AWS Lambda serverless function

As mentioned earlier, the AWS Lambda function is responsible for spinning up the AWS SageMaker Notebook instance.

  1. To create an AWS Lambda function, navigate to the respective panel, switch to the Functions tab, and click on Create Function.

    Error: AWS lambda function welcome page

  2. Please file all required entries on the page and remember to switch the Runtime to Python 3.10.

    Error: Create an AWS lambda function

  3. Please verify that the designated role has the required permission AmazonSageMakerFullAccess and click on the Create function button.

    Error: Select execution role

  4. Select the created Lambda function. In the code tab, copy and paste the following code into the text area. This code starts the notebook instance named fsxn-ontap.

    import boto3
    import logging
    
    def lambda_handler(event, context):
        client = boto3.client('sagemaker')
        logging.info('Invoking SageMaker')
        client.start_notebook_instance(NotebookInstanceName='fsxn-ontap')
        return {
            'statusCode': 200,
            'body': f'Starting notebook instance: {notebook_instance_name}'
        }
  5. Click the Deploy button to apply this code change.

    Error: Deployment

  6. To specify how to trigger this AWS Lambda function, click on the Add Trigger button.

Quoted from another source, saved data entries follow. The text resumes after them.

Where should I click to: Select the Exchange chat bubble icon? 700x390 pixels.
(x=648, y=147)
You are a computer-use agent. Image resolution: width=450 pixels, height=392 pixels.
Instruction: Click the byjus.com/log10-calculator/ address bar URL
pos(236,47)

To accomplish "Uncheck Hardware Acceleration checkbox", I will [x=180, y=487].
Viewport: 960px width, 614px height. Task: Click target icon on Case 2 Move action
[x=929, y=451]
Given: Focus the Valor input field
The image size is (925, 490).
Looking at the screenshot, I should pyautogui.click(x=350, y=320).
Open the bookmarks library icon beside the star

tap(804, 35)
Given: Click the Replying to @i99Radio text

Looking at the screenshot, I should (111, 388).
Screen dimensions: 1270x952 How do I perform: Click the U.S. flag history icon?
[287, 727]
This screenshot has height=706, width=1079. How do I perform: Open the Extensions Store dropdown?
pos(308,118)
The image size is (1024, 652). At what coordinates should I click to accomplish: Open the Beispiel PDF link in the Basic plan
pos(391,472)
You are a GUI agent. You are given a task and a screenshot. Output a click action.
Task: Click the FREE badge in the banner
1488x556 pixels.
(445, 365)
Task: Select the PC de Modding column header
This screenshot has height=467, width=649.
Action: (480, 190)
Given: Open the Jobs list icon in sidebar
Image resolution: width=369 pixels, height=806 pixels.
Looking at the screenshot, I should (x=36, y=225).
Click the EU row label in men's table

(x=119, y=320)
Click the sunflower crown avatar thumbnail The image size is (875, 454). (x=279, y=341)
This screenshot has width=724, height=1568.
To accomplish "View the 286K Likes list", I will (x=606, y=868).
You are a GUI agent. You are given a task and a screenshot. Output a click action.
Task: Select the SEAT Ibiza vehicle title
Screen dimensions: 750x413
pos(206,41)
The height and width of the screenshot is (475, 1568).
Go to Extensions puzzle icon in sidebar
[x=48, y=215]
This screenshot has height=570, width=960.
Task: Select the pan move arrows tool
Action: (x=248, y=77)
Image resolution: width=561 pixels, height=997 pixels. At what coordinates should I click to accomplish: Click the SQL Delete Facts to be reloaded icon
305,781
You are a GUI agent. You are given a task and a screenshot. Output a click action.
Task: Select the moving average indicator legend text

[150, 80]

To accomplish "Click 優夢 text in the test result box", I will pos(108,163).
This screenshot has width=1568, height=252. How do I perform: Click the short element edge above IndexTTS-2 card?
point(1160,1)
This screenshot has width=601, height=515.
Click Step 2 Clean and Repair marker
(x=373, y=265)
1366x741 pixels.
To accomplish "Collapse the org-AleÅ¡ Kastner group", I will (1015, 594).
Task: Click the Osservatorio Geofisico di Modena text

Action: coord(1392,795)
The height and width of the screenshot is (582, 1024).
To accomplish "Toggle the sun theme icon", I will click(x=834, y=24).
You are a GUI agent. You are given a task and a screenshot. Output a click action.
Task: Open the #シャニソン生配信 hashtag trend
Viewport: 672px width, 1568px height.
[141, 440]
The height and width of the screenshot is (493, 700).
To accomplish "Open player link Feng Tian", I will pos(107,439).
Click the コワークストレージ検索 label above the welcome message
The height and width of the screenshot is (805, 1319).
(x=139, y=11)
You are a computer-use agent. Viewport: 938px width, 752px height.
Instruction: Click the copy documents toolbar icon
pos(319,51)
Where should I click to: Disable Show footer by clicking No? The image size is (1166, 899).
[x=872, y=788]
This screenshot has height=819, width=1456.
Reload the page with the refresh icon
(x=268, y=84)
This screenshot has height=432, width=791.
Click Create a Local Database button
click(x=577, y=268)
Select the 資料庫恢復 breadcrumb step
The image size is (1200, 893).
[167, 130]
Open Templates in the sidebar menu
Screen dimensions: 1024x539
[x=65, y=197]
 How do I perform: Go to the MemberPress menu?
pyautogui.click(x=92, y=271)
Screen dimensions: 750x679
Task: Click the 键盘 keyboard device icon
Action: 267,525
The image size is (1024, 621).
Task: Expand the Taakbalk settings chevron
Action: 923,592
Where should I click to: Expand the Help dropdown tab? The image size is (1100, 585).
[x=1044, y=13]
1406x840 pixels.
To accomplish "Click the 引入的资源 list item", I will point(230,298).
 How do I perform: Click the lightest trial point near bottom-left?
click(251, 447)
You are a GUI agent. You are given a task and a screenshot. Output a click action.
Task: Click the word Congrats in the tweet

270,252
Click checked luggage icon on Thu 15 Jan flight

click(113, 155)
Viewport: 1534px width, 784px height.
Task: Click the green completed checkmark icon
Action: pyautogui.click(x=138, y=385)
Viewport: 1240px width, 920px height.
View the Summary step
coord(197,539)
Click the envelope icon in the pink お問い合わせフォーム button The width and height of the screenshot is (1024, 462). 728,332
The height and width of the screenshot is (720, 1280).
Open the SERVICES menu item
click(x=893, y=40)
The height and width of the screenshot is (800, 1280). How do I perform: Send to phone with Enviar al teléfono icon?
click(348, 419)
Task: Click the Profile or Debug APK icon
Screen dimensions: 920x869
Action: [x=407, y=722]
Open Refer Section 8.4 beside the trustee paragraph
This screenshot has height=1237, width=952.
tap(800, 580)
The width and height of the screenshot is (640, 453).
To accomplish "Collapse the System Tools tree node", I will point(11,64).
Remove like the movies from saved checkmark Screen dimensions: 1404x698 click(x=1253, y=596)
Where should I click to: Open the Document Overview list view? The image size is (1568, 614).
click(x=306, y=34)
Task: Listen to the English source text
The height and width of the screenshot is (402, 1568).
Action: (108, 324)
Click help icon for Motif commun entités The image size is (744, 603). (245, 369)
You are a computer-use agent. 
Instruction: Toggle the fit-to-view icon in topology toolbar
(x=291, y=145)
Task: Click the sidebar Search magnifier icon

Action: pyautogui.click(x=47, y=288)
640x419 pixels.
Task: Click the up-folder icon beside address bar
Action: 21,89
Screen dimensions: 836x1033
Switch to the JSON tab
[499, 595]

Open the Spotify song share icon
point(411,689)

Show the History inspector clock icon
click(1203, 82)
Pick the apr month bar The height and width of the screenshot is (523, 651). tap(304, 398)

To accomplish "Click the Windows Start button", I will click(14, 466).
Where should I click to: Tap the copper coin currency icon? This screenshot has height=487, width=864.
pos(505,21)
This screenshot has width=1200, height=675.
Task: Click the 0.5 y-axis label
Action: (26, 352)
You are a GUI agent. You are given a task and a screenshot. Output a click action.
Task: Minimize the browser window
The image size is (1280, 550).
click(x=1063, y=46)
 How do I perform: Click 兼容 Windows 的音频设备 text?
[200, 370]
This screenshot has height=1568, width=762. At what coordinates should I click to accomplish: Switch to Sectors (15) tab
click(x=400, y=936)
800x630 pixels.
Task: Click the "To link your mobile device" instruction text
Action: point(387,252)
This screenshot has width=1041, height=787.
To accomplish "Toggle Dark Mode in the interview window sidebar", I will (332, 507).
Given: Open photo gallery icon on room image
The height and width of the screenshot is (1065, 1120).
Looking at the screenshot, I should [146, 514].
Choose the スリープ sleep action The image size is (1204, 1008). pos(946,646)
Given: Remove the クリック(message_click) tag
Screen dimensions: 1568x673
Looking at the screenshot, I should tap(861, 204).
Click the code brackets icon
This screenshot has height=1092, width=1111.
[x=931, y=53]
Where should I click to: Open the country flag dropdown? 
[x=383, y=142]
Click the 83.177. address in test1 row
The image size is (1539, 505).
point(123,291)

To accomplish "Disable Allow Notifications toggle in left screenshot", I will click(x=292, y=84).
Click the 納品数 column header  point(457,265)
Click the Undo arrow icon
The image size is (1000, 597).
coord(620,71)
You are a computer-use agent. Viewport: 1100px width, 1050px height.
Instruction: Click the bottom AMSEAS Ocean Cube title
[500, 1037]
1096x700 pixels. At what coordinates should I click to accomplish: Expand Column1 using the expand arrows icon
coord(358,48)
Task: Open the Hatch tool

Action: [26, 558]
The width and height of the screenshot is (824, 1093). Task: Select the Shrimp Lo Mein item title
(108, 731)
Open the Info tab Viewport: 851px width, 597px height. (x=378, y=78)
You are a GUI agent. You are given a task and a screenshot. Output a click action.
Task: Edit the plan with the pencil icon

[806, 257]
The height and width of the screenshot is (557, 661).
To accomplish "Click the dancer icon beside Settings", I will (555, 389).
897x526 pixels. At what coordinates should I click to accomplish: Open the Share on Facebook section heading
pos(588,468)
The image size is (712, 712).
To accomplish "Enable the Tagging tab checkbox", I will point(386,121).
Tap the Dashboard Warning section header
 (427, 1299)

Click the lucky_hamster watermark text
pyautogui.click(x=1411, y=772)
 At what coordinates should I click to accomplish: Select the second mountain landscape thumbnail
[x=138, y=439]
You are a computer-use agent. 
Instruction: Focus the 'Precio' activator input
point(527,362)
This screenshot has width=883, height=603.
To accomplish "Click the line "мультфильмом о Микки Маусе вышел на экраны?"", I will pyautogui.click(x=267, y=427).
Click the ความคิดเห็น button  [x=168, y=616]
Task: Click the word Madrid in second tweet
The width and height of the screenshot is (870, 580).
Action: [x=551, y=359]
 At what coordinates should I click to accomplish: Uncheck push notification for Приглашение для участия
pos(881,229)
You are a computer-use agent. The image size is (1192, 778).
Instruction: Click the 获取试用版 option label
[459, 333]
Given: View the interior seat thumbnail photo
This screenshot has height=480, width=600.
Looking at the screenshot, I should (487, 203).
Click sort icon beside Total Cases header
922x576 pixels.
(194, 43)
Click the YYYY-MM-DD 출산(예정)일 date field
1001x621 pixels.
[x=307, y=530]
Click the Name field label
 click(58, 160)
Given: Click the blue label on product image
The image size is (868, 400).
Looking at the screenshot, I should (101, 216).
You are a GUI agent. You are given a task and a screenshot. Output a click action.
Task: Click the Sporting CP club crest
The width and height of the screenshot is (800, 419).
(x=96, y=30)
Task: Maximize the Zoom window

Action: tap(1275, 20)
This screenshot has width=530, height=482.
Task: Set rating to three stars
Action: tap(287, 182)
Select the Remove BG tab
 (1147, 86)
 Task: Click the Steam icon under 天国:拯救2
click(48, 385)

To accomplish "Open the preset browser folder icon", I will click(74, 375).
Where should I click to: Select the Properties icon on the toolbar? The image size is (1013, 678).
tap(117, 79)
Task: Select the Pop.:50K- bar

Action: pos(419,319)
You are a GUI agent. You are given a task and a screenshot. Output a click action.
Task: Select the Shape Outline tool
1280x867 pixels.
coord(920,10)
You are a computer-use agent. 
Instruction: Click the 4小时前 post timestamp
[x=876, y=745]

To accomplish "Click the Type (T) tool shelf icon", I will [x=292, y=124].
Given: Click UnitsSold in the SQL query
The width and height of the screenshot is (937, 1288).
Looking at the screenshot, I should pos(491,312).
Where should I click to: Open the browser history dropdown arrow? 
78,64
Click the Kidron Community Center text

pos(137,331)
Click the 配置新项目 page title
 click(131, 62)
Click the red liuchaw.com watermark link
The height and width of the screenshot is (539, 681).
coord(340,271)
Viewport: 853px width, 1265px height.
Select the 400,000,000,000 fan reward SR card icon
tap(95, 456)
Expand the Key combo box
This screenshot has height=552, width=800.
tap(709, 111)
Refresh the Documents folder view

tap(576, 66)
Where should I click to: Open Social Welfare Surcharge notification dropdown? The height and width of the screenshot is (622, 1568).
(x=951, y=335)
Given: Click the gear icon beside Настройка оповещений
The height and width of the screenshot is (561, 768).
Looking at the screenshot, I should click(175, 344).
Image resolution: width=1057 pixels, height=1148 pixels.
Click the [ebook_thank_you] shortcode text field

    Error: Add AWS function trigger

  7. Select EventBridge from the dropdown menu, then click on the radio button labeled Create a new rule. In the schedule expression field, enter rate(1 day), and click on the Add button to create and apply this new cron job rule to the AWS Lambda function.

    Error: Finalize trigger

After completing the two-step configuration, on a daily basis, the AWS Lambda function will initiate the SageMaker Notebook, perform model retraining using the data from the FSxN repository, redeploy the updated model to the production environment, and automatically shut down the SageMaker Notebook instance to optimize cost. This ensures that the model remains up to date.

This concludes the tutorial for developing an MLOps pipeline.